Ora, se o demandado já tinha ciência da discussão acerca dos débitos lançados através da internet, poderia ter adotado maiores cautelas para preservação de seus clientes, antes da cobrança, se notória a ocorrência de situações como a narrada nos autos, em face da informatização dos serviços bancários.

Pelo mesmo motivo, de ser rechaçada a alegação de que a conduta do banco se pautou pelo exercício regular de direito.

Os danos morais sofridos pelos demandantes decorrem das circunstâncias acima enunciadas bem como do cancelamento do limite de crédito (conforme demonstra o aviso de fl. 13) e do envio do nome dos demandantes aos cadastros de inadimplentes, após a propositura da demanda cautelar.
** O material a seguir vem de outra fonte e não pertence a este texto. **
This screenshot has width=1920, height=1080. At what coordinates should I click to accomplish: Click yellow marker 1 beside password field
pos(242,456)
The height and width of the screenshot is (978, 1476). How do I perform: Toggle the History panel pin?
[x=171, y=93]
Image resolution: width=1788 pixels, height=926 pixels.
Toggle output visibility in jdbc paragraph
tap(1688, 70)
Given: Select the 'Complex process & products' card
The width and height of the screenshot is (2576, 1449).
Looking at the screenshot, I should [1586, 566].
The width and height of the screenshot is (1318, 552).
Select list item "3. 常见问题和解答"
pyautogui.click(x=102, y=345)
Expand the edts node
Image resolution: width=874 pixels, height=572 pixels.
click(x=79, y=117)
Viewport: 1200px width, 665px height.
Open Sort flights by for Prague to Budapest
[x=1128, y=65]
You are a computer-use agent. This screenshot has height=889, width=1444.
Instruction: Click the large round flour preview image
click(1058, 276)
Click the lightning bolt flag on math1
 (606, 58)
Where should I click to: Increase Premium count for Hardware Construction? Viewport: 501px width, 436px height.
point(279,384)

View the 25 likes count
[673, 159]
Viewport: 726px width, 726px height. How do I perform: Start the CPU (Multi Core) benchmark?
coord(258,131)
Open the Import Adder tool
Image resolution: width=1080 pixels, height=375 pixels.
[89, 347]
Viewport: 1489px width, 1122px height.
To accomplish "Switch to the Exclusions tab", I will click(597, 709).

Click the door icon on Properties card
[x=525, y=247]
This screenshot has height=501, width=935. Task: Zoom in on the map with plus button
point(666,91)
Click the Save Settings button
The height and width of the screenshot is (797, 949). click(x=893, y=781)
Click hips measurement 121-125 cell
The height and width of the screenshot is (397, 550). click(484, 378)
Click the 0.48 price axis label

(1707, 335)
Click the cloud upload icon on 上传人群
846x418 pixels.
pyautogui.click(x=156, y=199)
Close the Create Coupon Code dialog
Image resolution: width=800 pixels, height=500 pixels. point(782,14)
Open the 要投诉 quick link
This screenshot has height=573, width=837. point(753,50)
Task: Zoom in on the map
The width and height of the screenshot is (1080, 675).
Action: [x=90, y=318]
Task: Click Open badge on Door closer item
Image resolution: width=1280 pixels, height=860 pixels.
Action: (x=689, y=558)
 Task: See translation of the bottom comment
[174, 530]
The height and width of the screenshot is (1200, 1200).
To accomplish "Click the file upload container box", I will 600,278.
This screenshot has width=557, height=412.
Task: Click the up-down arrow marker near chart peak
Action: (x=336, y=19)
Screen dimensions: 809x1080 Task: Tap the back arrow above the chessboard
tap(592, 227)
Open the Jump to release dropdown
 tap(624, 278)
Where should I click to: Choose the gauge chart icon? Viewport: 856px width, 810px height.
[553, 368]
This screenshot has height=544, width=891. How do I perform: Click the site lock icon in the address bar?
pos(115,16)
Todavia, forçoso reconhecer que o abalo moral de maior extensão coube ao autor André Neves Ricco, que teve o nome negativado após a concessão da medida liminar, situação que perdurou, ao menos, até 10.12.2003, segundo o documento de fl. 43.

Diante disso e considerando os parâmetros adotados por esta Câmara, bem como as condições econômicas das partes (os autores são empresários em sociedade de turismo), o caráter punitivo da reparação, mas também a circunstância de que não se deve prestigiar o enriquecimento sem causa, estou por reduzir a verba reparatória destinada ao autor Davi Egaz Moniz a 30 salários mínimos, mantendo a soma arbitrada na sentença, quanto ao autor André Ricco.

Nesses termos, DOU PARCIAL PROVIMENTO ao apelo, apenas para reduzir a verba reparatória por danos morais ao autor Davi Egaz Moniz a 30 salários mínimos.

Vão mantidos os ônus sucumbenciais como fixados na sentença.

DESA. NAELE OCHOA PIAZZETA (REVISORA) – De acordo.

DRA. AGATHE ELSA SCHMIDT DA SILVA – De acordo.

DES. ORLANDO HEEMANN JUNIOR – Presidente – Apelação Cível nº 70009506122, Comarca de Porto Alegre: “DERAM PARCIAL PROVIMENTO AO APELO. UNÂNIME.”